Every entry has to be output exactly, with none skipped.

Start of Source material

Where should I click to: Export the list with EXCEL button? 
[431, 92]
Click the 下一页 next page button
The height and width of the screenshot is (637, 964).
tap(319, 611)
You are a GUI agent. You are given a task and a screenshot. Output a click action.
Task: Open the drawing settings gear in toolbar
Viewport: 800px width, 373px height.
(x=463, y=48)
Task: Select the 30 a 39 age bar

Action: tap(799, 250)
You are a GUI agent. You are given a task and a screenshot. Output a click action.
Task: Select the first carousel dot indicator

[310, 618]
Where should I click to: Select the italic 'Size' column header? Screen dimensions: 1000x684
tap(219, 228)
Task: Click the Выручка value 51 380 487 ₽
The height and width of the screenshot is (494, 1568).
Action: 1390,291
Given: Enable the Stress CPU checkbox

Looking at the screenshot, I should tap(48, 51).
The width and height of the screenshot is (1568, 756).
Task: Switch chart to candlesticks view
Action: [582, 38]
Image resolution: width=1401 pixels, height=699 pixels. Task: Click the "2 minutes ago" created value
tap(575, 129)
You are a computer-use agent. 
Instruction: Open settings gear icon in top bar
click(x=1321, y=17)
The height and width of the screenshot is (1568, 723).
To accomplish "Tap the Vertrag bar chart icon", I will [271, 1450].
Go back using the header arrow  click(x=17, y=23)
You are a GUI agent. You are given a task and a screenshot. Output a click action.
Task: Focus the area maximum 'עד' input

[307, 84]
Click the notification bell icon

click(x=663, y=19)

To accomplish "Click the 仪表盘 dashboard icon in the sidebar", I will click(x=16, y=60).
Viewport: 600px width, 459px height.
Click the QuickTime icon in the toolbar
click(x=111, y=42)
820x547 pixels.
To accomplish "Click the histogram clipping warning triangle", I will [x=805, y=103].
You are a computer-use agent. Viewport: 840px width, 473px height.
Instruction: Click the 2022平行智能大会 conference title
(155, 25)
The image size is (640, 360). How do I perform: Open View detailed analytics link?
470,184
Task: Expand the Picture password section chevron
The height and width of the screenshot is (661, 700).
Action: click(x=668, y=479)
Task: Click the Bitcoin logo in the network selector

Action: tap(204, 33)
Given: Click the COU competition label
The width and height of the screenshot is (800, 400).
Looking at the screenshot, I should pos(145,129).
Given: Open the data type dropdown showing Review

End of Source material

• Solution to this problem:
Where should I click to: Export the list with EXCEL button? 
[431, 92]
Click the 下一页 next page button
The height and width of the screenshot is (637, 964).
tap(319, 611)
You are a GUI agent. You are given a task and a screenshot. Output a click action.
Task: Open the drawing settings gear in toolbar
Viewport: 800px width, 373px height.
(x=463, y=48)
Task: Select the 30 a 39 age bar

Action: tap(799, 250)
You are a GUI agent. You are given a task and a screenshot. Output a click action.
Task: Select the first carousel dot indicator

[310, 618]
Where should I click to: Select the italic 'Size' column header? Screen dimensions: 1000x684
tap(219, 228)
Task: Click the Выручка value 51 380 487 ₽
The height and width of the screenshot is (494, 1568).
Action: 1390,291
Given: Enable the Stress CPU checkbox

Looking at the screenshot, I should tap(48, 51).
The width and height of the screenshot is (1568, 756).
Task: Switch chart to candlesticks view
Action: [582, 38]
Image resolution: width=1401 pixels, height=699 pixels. Task: Click the "2 minutes ago" created value
tap(575, 129)
You are a computer-use agent. 
Instruction: Open settings gear icon in top bar
click(x=1321, y=17)
The height and width of the screenshot is (1568, 723).
To accomplish "Tap the Vertrag bar chart icon", I will [271, 1450].
Go back using the header arrow  click(x=17, y=23)
You are a GUI agent. You are given a task and a screenshot. Output a click action.
Task: Focus the area maximum 'עד' input

[307, 84]
Click the notification bell icon

click(x=663, y=19)

To accomplish "Click the 仪表盘 dashboard icon in the sidebar", I will click(x=16, y=60).
Viewport: 600px width, 459px height.
Click the QuickTime icon in the toolbar
click(x=111, y=42)
820x547 pixels.
To accomplish "Click the histogram clipping warning triangle", I will [x=805, y=103].
You are a computer-use agent. Viewport: 840px width, 473px height.
Instruction: Click the 2022平行智能大会 conference title
(155, 25)
The image size is (640, 360). How do I perform: Open View detailed analytics link?
470,184
Task: Expand the Picture password section chevron
The height and width of the screenshot is (661, 700).
Action: click(x=668, y=479)
Task: Click the Bitcoin logo in the network selector

Action: tap(204, 33)
Given: Click the COU competition label
The width and height of the screenshot is (800, 400).
Looking at the screenshot, I should pos(145,129).
Given: Open the data type dropdown showing Review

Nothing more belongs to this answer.